Mr Sampson Kwame Anfako, District Chief Executive For Asikuma-Ododen-Brakwa, announced this at a Cocoa farmers' rally organised by the Central Regional branch of the Cocoa Swollen Shoot Virus Disease (CSSVD) Control Unit of the COCOBOD, at Breman Brakwa. He said that when the government came into office in 2001, the annual cocoa export was 350,000 tonnes and decided to implement research and other interventions in sector leading to the mass spraying exercise and the application of hi-tech fertilizers, which had yielded results. The DCE said the mass spraying would be continued to December to ensure that every cocoa farm had been covered. He said the current 700,000 tonnes of cocoa beating the 650,000 tonnes set in 1965, had been possible as a result of farmers heeding the advice of experts implementing research findings, which had been left on the shelves for decades.

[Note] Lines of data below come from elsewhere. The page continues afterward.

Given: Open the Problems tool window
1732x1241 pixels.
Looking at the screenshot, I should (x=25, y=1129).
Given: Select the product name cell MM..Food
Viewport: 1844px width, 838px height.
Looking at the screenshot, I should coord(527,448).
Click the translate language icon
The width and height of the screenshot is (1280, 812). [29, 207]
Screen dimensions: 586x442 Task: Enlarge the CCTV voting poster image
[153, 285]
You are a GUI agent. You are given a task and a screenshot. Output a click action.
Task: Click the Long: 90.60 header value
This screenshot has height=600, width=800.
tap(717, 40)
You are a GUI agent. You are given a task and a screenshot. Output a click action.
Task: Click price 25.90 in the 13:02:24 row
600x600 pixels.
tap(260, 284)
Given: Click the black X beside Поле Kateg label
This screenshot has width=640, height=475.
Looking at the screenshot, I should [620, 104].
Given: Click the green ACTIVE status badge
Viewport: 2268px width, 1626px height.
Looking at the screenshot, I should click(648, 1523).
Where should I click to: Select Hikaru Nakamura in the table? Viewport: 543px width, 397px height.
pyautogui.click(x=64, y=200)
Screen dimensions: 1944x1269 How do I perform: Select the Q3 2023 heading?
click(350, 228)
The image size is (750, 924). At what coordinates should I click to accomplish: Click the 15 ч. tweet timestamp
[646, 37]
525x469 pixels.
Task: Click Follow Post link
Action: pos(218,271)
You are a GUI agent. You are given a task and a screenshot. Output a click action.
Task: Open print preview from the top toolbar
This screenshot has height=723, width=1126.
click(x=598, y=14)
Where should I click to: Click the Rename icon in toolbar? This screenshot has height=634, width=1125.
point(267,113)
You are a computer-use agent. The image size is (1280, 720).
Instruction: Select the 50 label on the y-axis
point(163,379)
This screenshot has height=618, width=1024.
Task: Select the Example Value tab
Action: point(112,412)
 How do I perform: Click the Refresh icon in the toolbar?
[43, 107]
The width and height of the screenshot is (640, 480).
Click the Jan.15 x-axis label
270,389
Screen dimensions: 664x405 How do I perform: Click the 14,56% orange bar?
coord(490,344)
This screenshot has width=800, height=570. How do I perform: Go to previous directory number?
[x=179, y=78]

Mr Anfako said the government had brought in more bags of the hi-tech fertilizers into the district and urged the farmers to take advantage to increase their yield. He appealed to farmers who were supplied with fertilizers on loan to pay up for others to benefit from the package. Mr Anfako said that the government had kept faith with Ghanaians by fulfilling the promises it made to Ghanaians during the 2000 electioneering campaign and called on them to reciprocate.

Mr Francis Antwi-Agyei, Central Regional Deputy Manager of CSSVD Control Unit, said about 1.4 million hi-tech cocoa seedlings had been distributed to farmers in the region. He said farmers were demanding more seedlings, adding that, more had been ordered from Akyekyere in the Western Region and gave the assurance that nursery target in the Central region would be increased from 1.4 million to 2 million seedlings next year. Mr Antwi-Agyei announced that casual workers who removed diseased cocoa trees in the region had been paid and said the Unit had started initial settlement of compensations to farmers whose cocoa trees were affected by the swollen shoot disease.

Mr T. A. Kusi-Appiah, Central Regional Manager of CSSVD, urged cocoa farmers to cultivate the habit of saving and to ensure that their children took their studies seriously to benefit from the COCBOD scholarship scheme.